Pire encore, ajoute sa collègue, dans certaines pharmacies, si l’on présente le bon de commande de la mutuelle, on nous cache les médicaments en prétendant qu’ils sont indisponibles.

La MFP à rude épreuve

Pour ces fonctionnaires, si la Mutuelle de la Fonction Publique (MFP) n’est plus en mesure d’assurer leurs soins, elle devrait céder le pas aux opérateurs privés capables de fournir les médicaments. « Il est étonnant que nous achetions un médicament à 100 % alors que nous devrions bénéficier d’un prix convenu avec la mutuelle. Il est insensé que l’argent continue à être retenu sur nos salaires alors que nous assurons nos soins entièrement », déplore un fonctionnaire.

________________

Problèmes et exercices »
1. Selon l'extrait sur la Mutuelle de la Fonction Publique, que devrait faire la MFP si elle n'est plus en mesure d'assurer les soins des fonctionnaires ?
2. Indiquez si chacune des affirmations suivantes concorde avec l'extrait sur la Mutuelle de la Fonction Publique, en répondant par oui ou par non et en citant textuellement les mots décisifs.
(a) Dans certaines pharmacies, les médicaments sont cachés lorsqu'on présente le bon de commande de la mutuelle.
(b) Les fonctionnaires paient leurs médicaments à un prix convenu avec la mutuelle.
(c) Les retenues sur les salaires des fonctionnaires ont cessé.
3. Poursuivez l'extrait sur la Mutuelle de la Fonction Publique à partir de sa dernière phrase.

________________

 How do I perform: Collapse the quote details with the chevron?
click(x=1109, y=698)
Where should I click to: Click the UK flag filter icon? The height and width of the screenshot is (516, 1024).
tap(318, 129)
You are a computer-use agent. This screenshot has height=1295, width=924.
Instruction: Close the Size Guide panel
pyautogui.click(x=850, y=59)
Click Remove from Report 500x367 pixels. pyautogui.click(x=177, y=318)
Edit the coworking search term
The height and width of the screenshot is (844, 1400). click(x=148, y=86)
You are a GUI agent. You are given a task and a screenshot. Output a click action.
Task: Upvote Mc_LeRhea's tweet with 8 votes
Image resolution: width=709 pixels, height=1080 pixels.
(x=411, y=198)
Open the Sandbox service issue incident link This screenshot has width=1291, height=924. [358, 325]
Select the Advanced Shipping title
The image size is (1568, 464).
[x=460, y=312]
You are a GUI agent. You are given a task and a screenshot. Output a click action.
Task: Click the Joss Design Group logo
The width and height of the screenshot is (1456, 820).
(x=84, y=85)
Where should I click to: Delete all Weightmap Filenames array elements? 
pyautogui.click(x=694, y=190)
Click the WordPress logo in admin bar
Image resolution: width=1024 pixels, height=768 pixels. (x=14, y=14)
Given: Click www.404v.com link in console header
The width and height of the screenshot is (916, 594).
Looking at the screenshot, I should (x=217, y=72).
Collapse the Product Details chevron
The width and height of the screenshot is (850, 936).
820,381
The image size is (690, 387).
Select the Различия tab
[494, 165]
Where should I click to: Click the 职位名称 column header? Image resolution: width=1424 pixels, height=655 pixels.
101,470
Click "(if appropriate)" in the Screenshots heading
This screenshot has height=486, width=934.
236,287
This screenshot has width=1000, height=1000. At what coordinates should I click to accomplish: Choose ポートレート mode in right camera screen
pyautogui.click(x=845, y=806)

________________

Réponses par exercice »
1. Elle devrait céder le pas aux opérateurs privés capables de fournir les médicaments.

2.
(a) Oui : « si l’on présente le bon de commande de la mutuelle, on nous cache les médicaments en prétendant qu’ils sont indisponibles ».
(b) Non : « nous achetions un médicament à 100 % alors que nous devrions bénéficier d’un prix convenu avec la mutuelle ».
(c) Non : « l’argent continue à être retenu sur nos salaires ».

3.
Dr Sylvie Nzeyimana, directrice générale de la Mutuelle de la Fonction Publique

Cette situation préoccupe également la Mutuelle. « Concernant la hausse des prix des prestations, nos clients se plaignent. Lorsqu’ils sont hospitalisés, ils constatent que la mutuelle ne prend en charge qu’une partie modique du montant », explique la directrice générale, précisant que cela est dû à d’autres services à payer, non couverts par le contrat de la mutuelle.

La directrice reconnaît également la pénurie de médicaments, mais rassure : « Nous continuerons les discussions avec les responsables concernés afin d’améliorer la situation. »

Par ailleurs, elle souligne les difficultés de recouvrement : « Certains tardent à nous payer, mais sont les premiers à nous reprocher de ne pas régler nos factures. Ce n’est pas vrai : dès qu’une facture nous parvient, nous la payons immédiatement. Mais nous peinons à recouvrer nos propres créances. »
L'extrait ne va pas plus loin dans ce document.